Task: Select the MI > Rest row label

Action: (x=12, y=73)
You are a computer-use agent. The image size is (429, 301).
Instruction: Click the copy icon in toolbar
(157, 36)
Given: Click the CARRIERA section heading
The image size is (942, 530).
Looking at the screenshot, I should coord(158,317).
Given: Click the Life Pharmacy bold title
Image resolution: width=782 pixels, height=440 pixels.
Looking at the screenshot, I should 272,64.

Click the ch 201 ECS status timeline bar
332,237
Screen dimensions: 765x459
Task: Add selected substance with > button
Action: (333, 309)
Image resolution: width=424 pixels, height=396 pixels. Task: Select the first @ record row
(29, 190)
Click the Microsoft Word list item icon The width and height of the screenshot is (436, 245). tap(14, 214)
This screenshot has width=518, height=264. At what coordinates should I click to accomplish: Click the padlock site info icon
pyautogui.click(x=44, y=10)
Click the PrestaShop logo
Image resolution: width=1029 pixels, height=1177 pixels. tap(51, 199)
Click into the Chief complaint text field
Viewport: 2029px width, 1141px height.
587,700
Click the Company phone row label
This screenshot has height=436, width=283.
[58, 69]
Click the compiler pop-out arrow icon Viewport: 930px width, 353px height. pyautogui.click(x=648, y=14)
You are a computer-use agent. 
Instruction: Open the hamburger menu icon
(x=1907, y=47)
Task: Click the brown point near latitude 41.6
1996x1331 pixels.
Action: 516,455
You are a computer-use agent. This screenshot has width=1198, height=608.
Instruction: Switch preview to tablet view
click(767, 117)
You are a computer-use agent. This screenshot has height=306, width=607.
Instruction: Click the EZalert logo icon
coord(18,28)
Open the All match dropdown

**Exercise directions**
Copy out every one of the items above verbatim, from the first line to the last.

**Exercise result**
Task: Select the MI > Rest row label

Action: (x=12, y=73)
You are a computer-use agent. The image size is (429, 301).
Instruction: Click the copy icon in toolbar
(157, 36)
Given: Click the CARRIERA section heading
The image size is (942, 530).
Looking at the screenshot, I should coord(158,317).
Given: Click the Life Pharmacy bold title
Image resolution: width=782 pixels, height=440 pixels.
Looking at the screenshot, I should 272,64.

Click the ch 201 ECS status timeline bar
332,237
Screen dimensions: 765x459
Task: Add selected substance with > button
Action: (333, 309)
Image resolution: width=424 pixels, height=396 pixels. Task: Select the first @ record row
(29, 190)
Click the Microsoft Word list item icon The width and height of the screenshot is (436, 245). tap(14, 214)
This screenshot has width=518, height=264. At what coordinates should I click to accomplish: Click the padlock site info icon
pyautogui.click(x=44, y=10)
Click the PrestaShop logo
Image resolution: width=1029 pixels, height=1177 pixels. tap(51, 199)
Click into the Chief complaint text field
Viewport: 2029px width, 1141px height.
587,700
Click the Company phone row label
This screenshot has height=436, width=283.
[58, 69]
Click the compiler pop-out arrow icon Viewport: 930px width, 353px height. pyautogui.click(x=648, y=14)
You are a computer-use agent. 
Instruction: Open the hamburger menu icon
(x=1907, y=47)
Task: Click the brown point near latitude 41.6
1996x1331 pixels.
Action: 516,455
You are a computer-use agent. This screenshot has width=1198, height=608.
Instruction: Switch preview to tablet view
click(767, 117)
You are a computer-use agent. This screenshot has height=306, width=607.
Instruction: Click the EZalert logo icon
coord(18,28)
Open the All match dropdown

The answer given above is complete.